ExistsArray[ByteIndex]=ByteValue|(1 << BitIndex);
The above pseudo-code will blow the doors off of any algorithm utilizing a general-purpose merge sort and use a lot less memory...and that's before implementing obvious technical optimizations like unrolling the loop to minimize some of the calculations. (For example, the 'ByteIndex' value is divided by 8 and thus only needs to be calculated once for every 8 iterations of the main loop. But I digress....) The solution demonstrates a true understanding of the problem, an ability to derive a solution (rather than simply quote some existing function that could do it in a less than optimal way), and it will attract more ladies because of the prodigious amounts of bit twiddling.
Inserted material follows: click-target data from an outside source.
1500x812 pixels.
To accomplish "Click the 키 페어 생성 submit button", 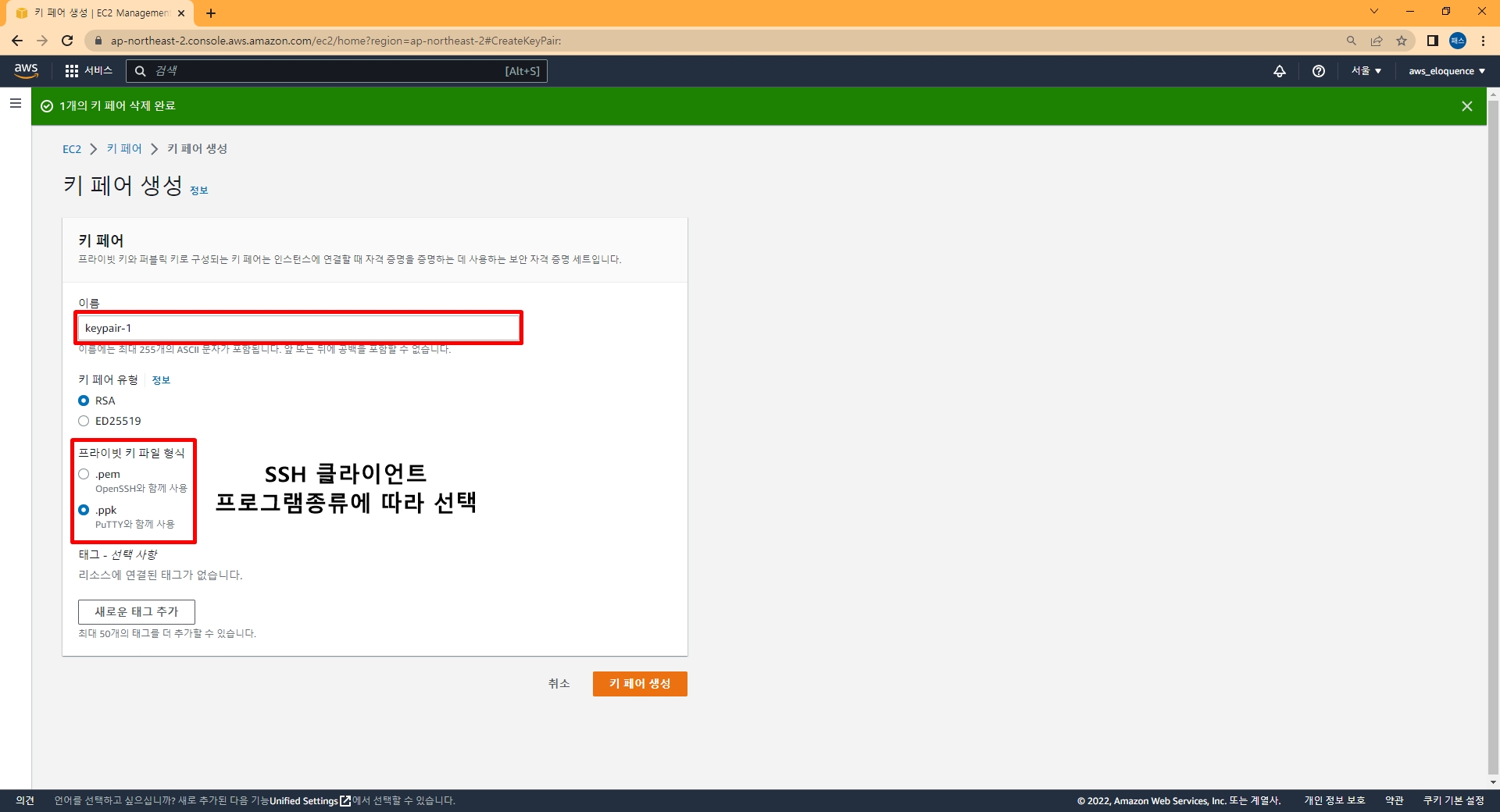I will [x=640, y=684].
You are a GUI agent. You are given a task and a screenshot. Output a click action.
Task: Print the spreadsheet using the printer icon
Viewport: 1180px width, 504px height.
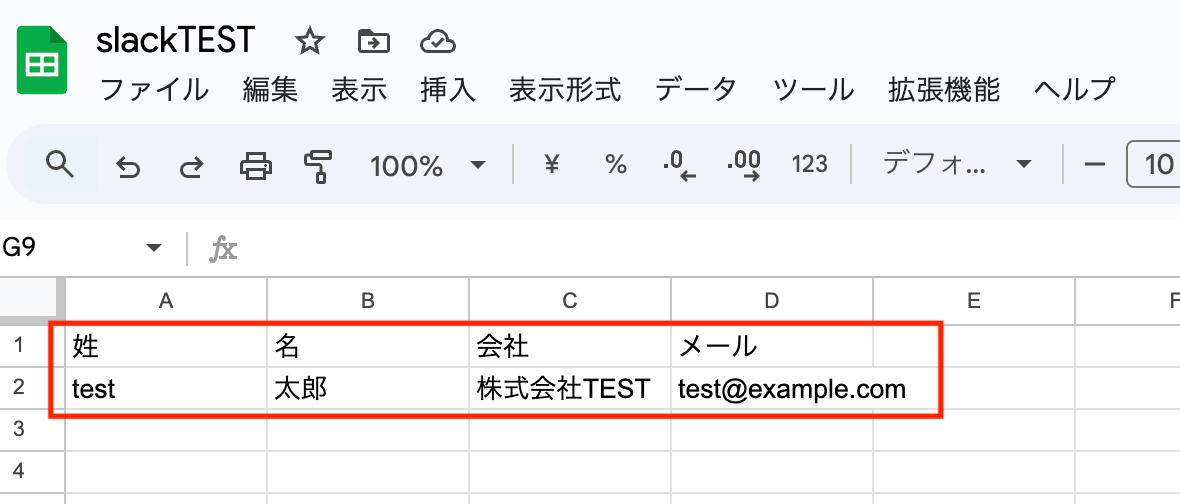pos(255,166)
If the amount of memory used was an issue, there are a variety of things that you could to do address that. As but one example, you could compress "strides" of the integer existence bits - say, 256 at a time - via RLE (run-length encoding - a fast and efficient method of encoding data that favors sequences that repeat for at least short periods of time.) Each time that you needed to read or set a given bit, you'd decompress the stride (and recompress it if you change something.) Your access time - latency - per read/write operation would slow, but that might be less important than minimizing memory use. Some operations could be optimized by noting whether an entire sequence was set to a given value (so that read operations could immediately return the bit's value without decompressing the stride and write operations could return - avoiding the decompression and recompression - if the value being set matched the value utilized throughout the stride.) You could buffer writes so that the decompression and recompression of a "set bit" operation wouldn't stall the main thread (which would improve performance on a CPU supporting more than one core.)
The point here is that in programming the devil is often in the details. It's frequently the case that a programmer can't craft an intelligent solution to a problem without knowing the specifics. Thus, if you want to truly test their ability, you should have a discussion about how they might go about solving a particular problem rather than simply listing a variety of problems on a piece of paper and expecting an answer in a few sentences. This means, of course, that you probably ought to ask fewer such questions (so that the conversation can go into more depth) rather than more. It's a lot more work on the part of the interviewer, but you'll actually gain some real insight into how the person might approach a given problem.